Copy the data below verbatim, line by line, and omit the images.

RECORD EXTRACTS:
··········

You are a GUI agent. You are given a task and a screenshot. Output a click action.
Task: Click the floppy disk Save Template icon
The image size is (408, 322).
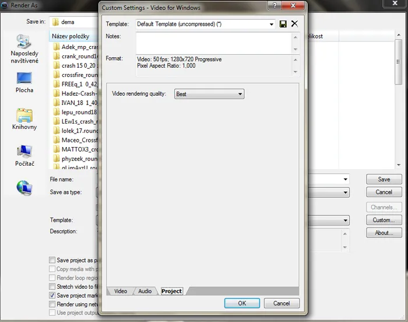click(x=283, y=24)
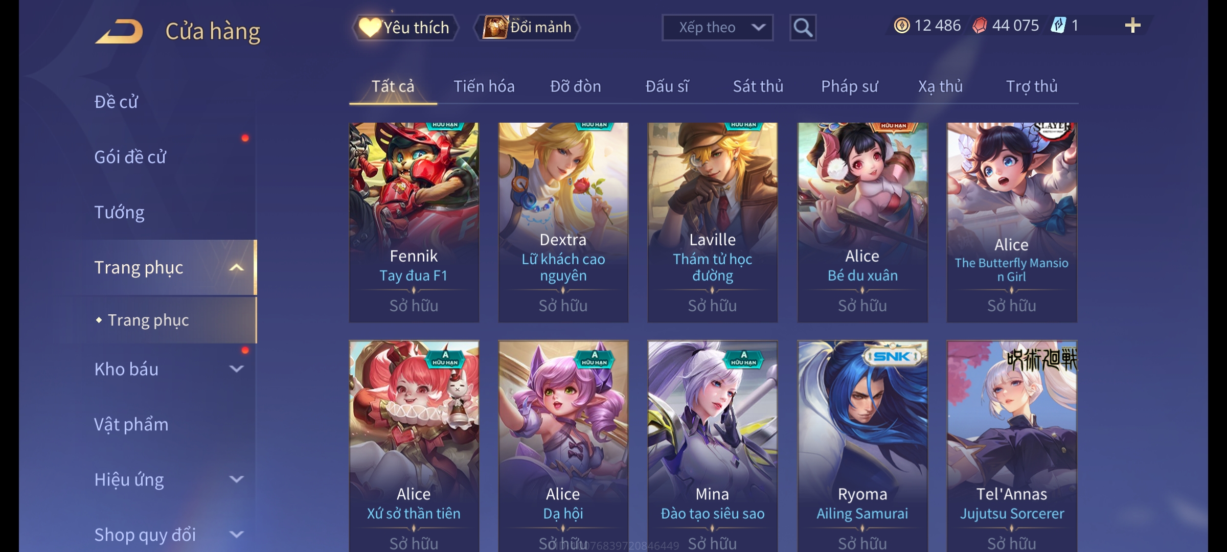The height and width of the screenshot is (552, 1227).
Task: Switch to the Tiến hóa tab
Action: (484, 86)
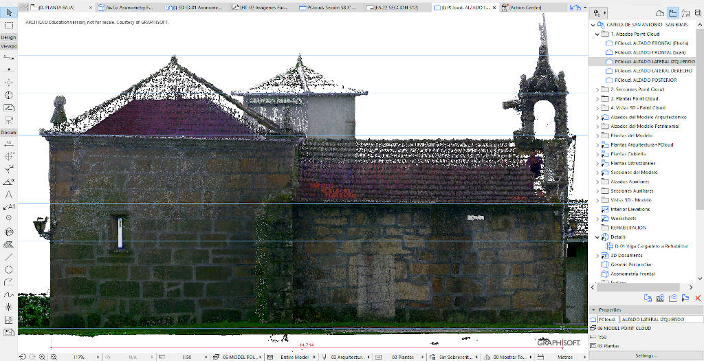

··········

OUTPUT:
You are a GUI agent. You are given a task and a screenshot. Output a click action.
Task: Click the floppy disk Save Template icon
The image size is (408, 322).
click(x=283, y=24)
The height and width of the screenshot is (552, 1227).
Task: Switch to the Tiến hóa tab
Action: (484, 86)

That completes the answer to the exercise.